◆ Brief ◆
Could you write out, word for word, everything in the material from the line containing "Viewport: 550px width, 442px" down to the end of the material? Leave the pictures out of your copy.

— start of Recorded data —

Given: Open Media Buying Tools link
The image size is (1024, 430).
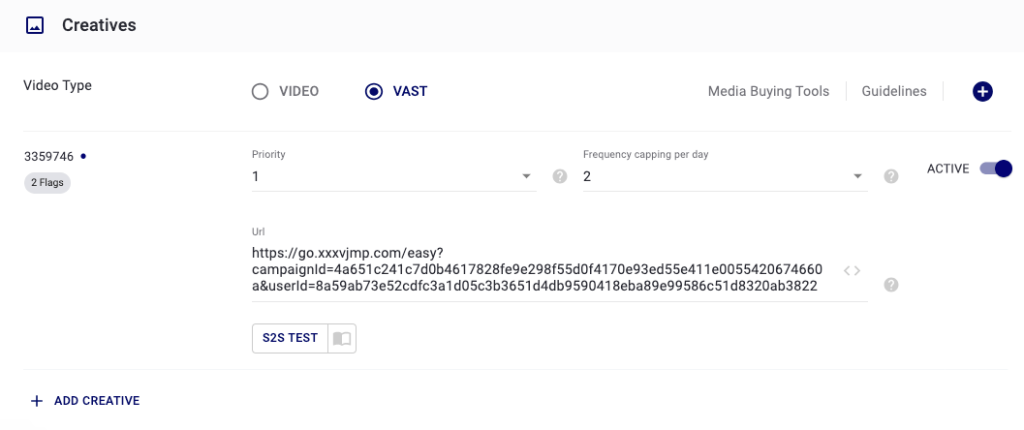Looking at the screenshot, I should click(x=768, y=92).
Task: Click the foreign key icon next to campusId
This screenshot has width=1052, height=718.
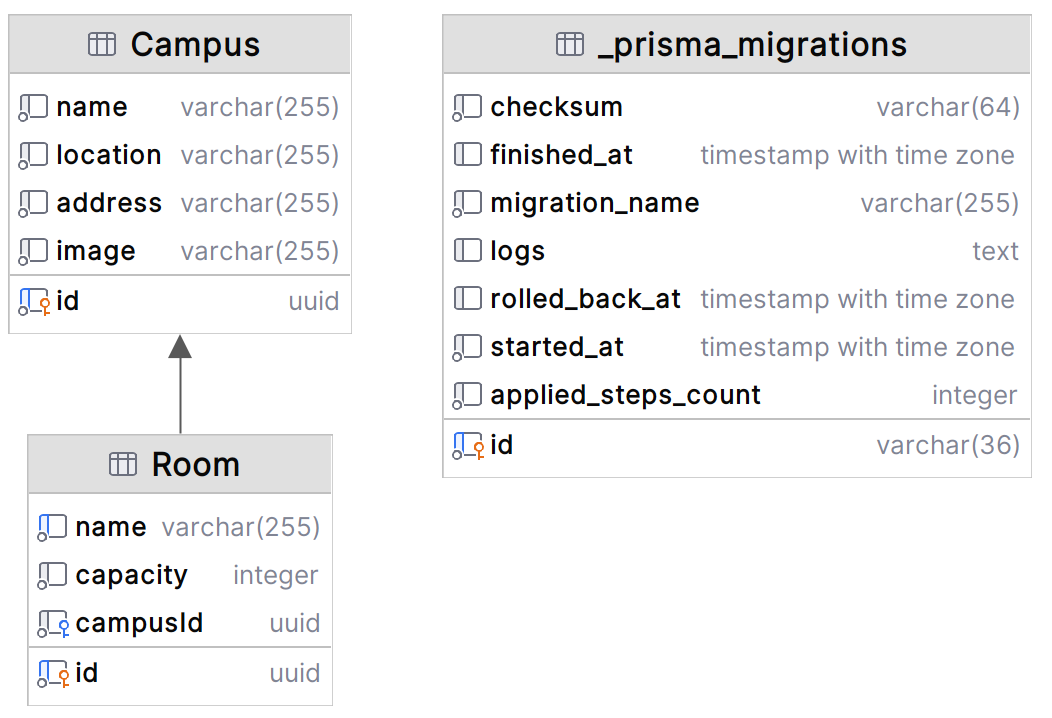Action: tap(53, 624)
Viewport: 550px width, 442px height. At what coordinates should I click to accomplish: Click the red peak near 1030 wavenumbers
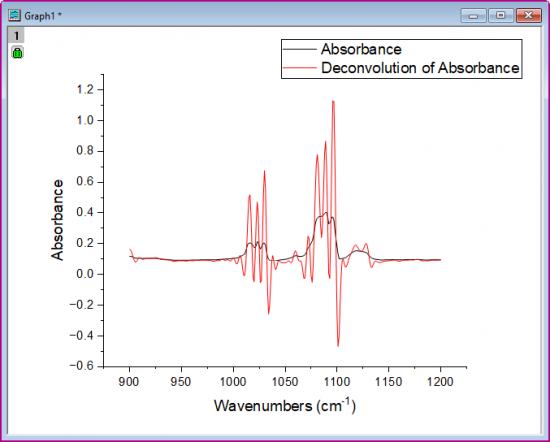coord(264,172)

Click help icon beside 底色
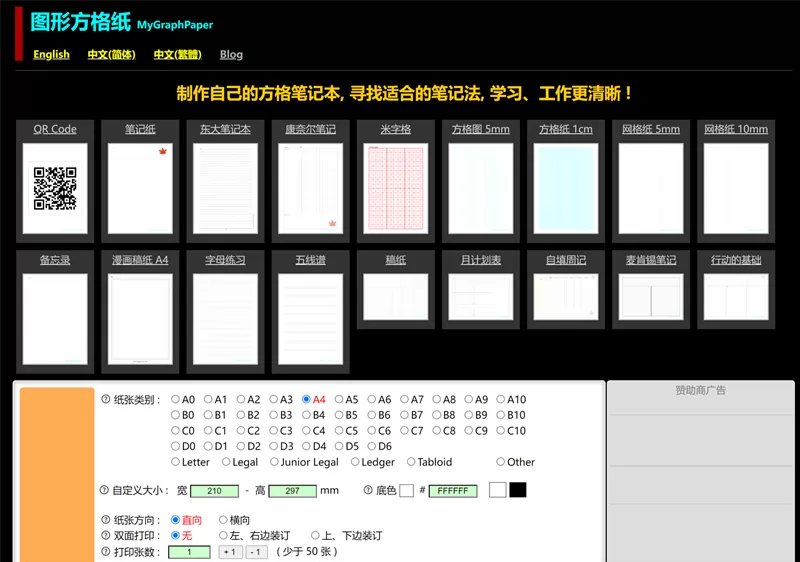point(367,491)
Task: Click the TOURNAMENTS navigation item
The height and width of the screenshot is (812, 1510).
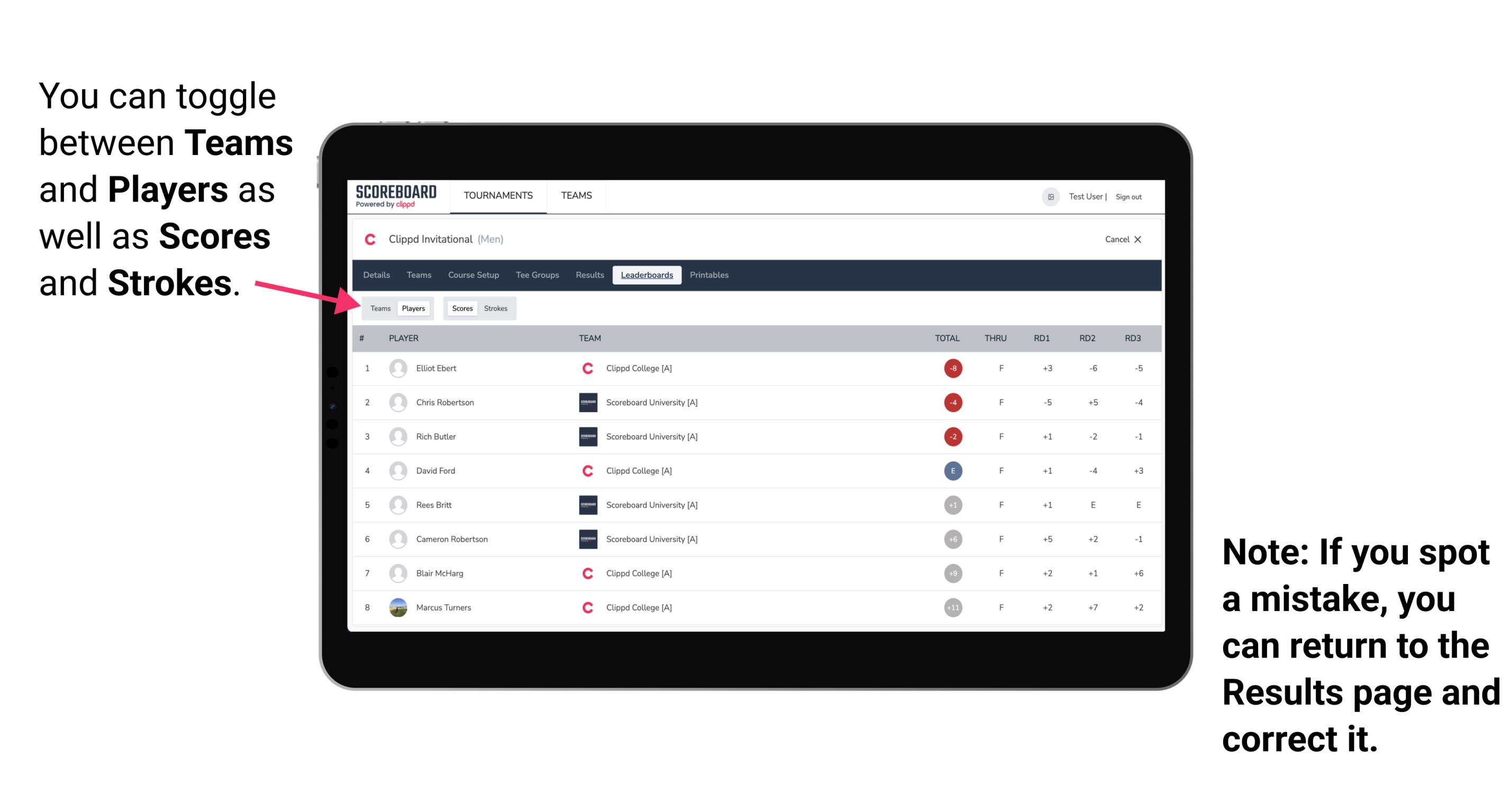Action: coord(497,196)
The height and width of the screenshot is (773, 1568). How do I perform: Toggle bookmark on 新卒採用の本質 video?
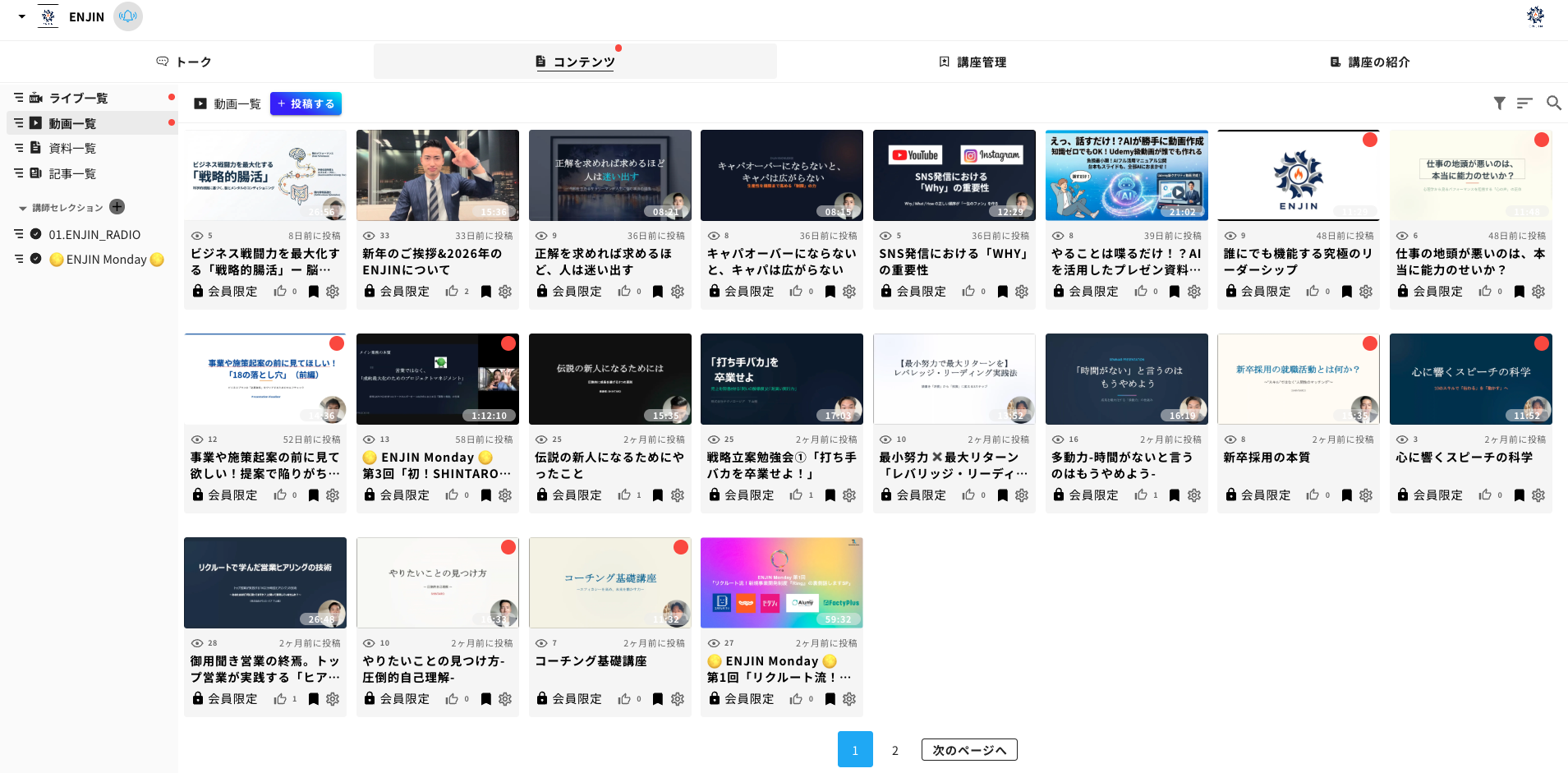pyautogui.click(x=1346, y=495)
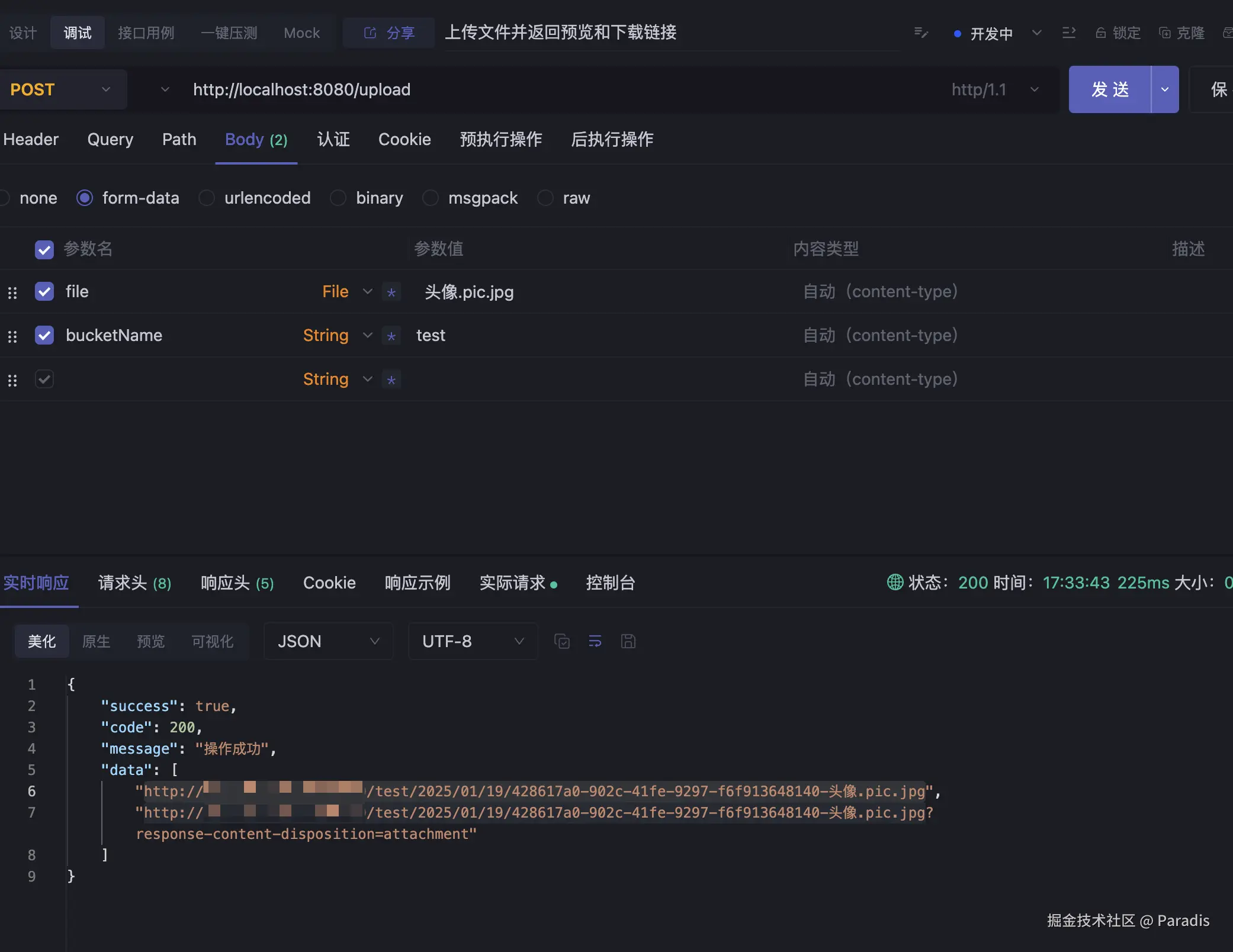1233x952 pixels.
Task: Switch to the 接口用例 tab
Action: (146, 33)
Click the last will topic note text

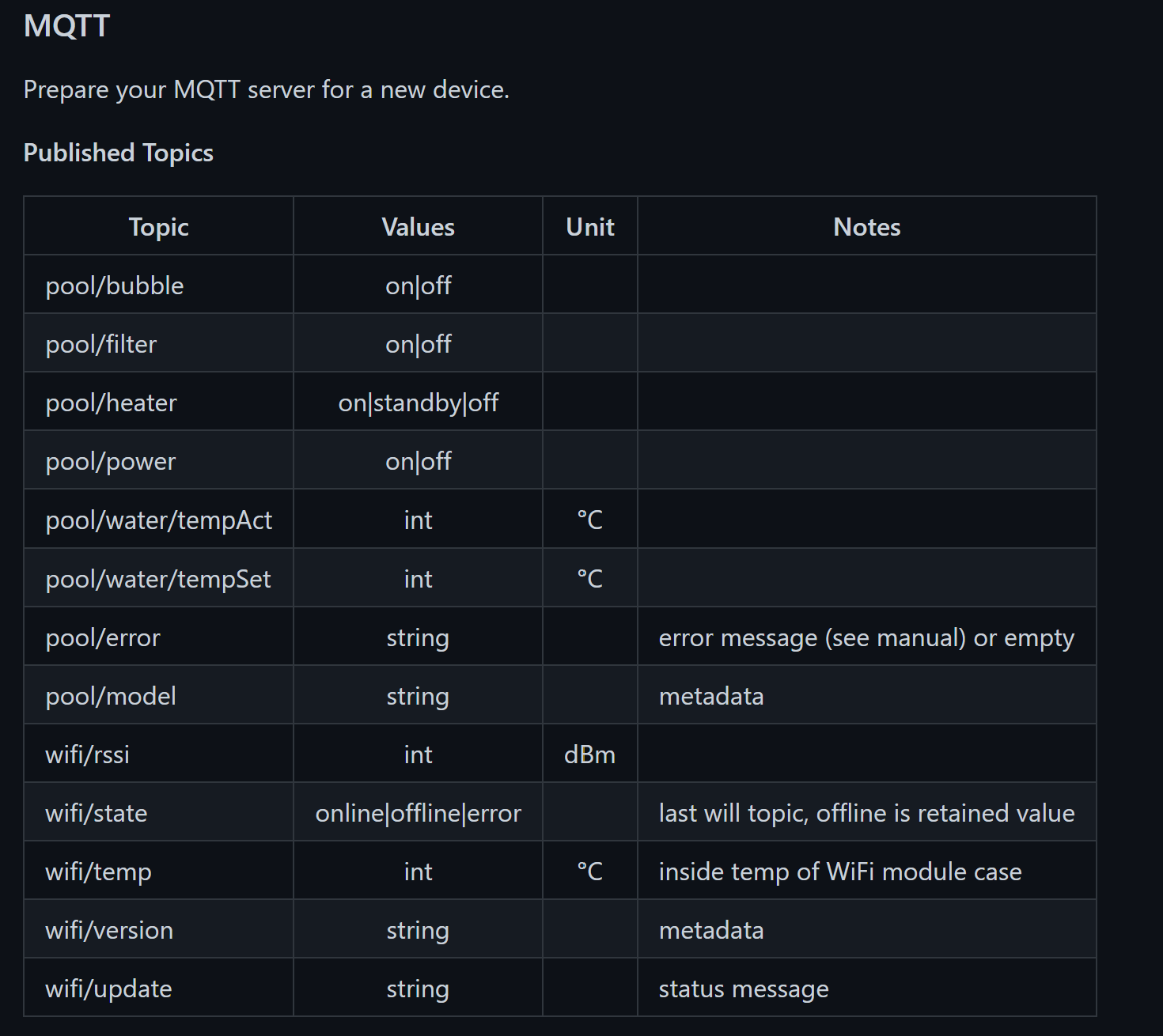coord(866,813)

— end of Recorded data —

◆ Completed task ◆
Viewport: 550px width, 442px height. At what coordinates should I click to accomplish: Click the red peak near 1030 wavenumbers
coord(264,172)

Click help icon beside 底色
point(367,491)
Task: Click the TOURNAMENTS navigation item
The height and width of the screenshot is (812, 1510).
Action: coord(497,196)
The height and width of the screenshot is (773, 1568). How do I perform: Toggle bookmark on 新卒採用の本質 video?
pyautogui.click(x=1346, y=495)
1233x952 pixels.
Task: Switch to the 接口用例 tab
Action: (146, 33)
Click the last will topic note text

coord(866,813)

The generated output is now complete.